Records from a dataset
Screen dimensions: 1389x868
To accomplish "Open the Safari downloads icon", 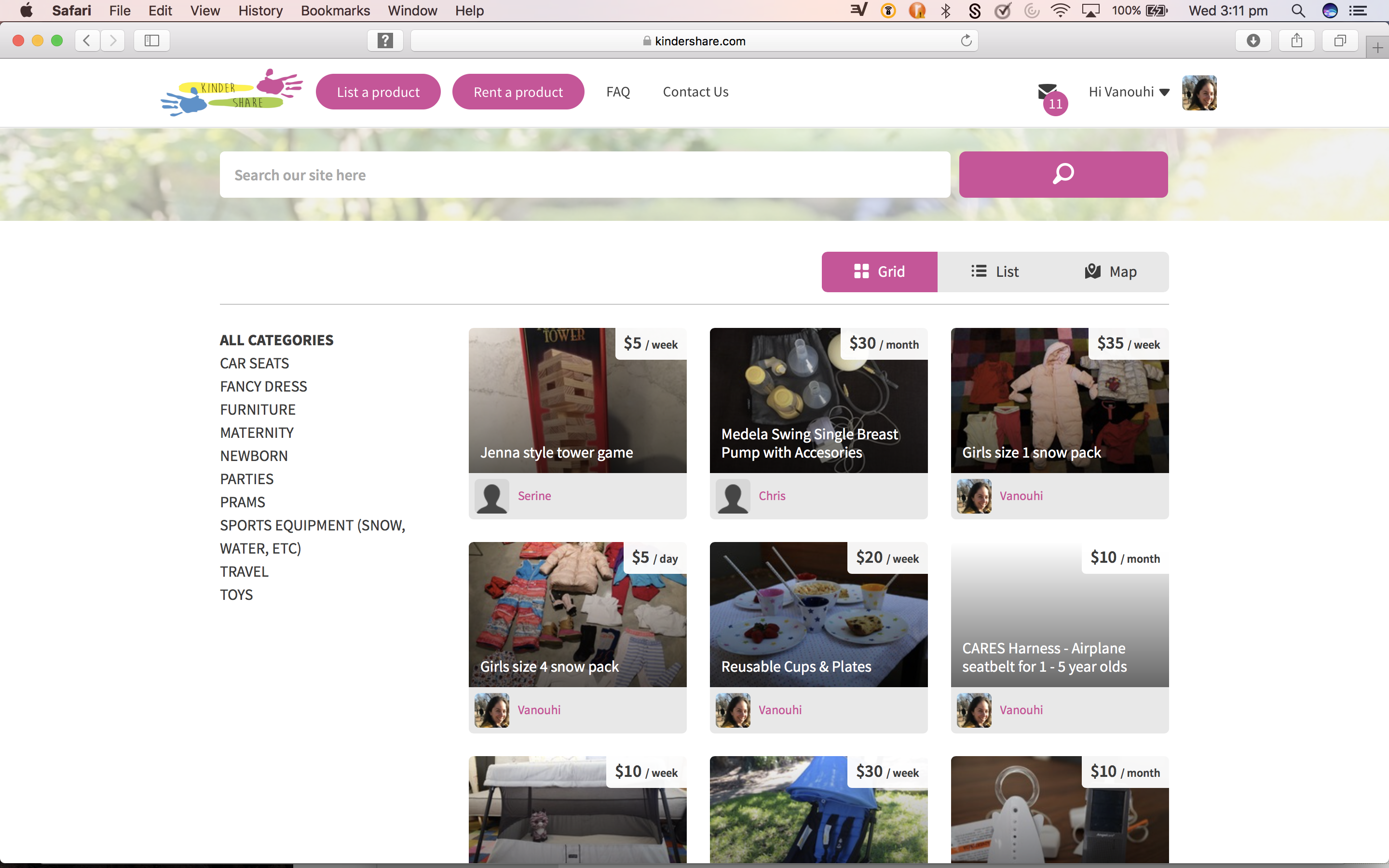I will coord(1253,40).
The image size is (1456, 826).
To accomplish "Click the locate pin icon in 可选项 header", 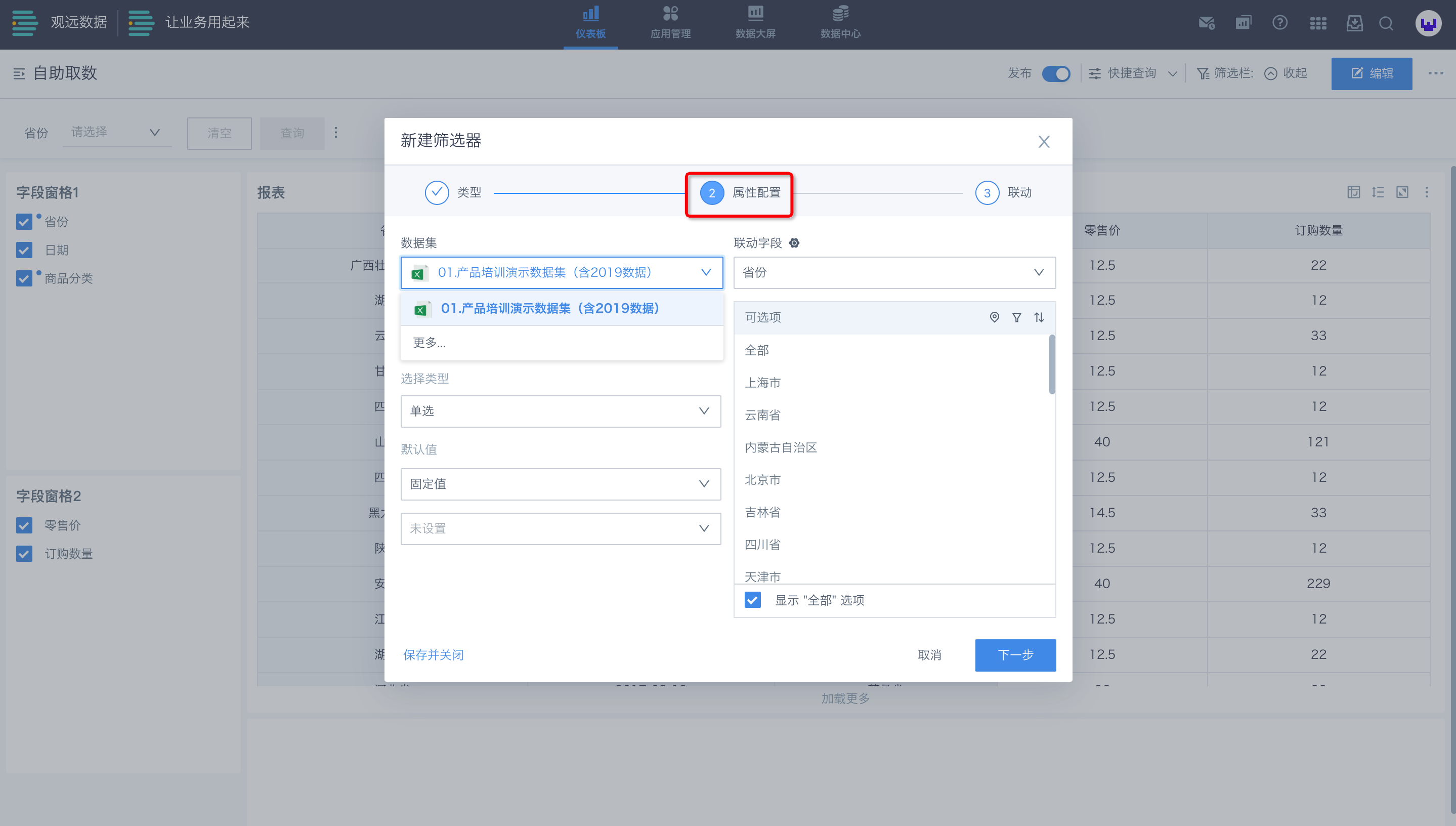I will coord(994,317).
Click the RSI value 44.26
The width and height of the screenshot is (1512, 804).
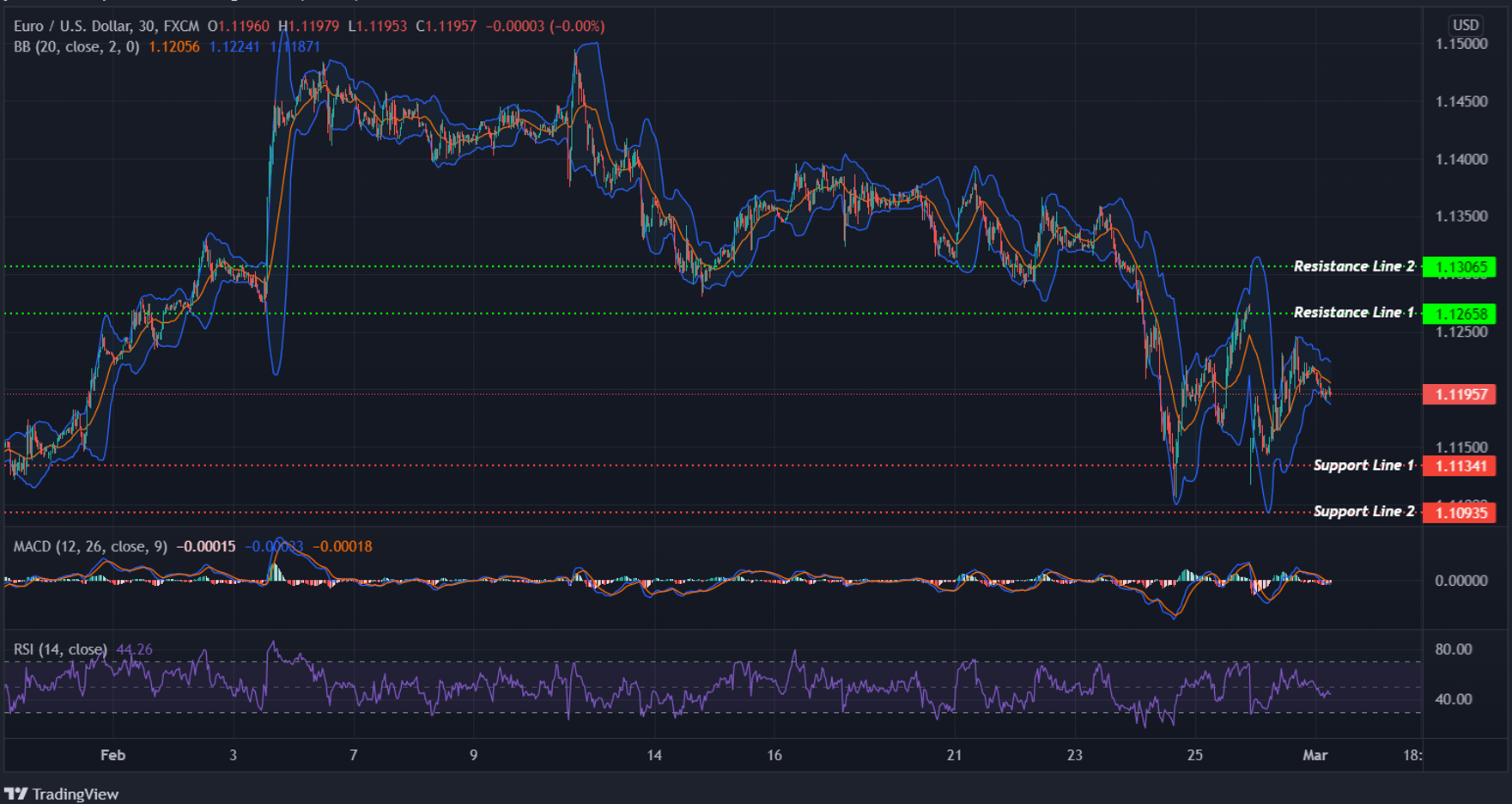133,649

### [Requirement]
Restate word for word the lines running from the one with "The width and" to the end of the entries; pictures are to be left out.

### [Answer for this exercise]
The width and height of the screenshot is (1512, 804).
133,649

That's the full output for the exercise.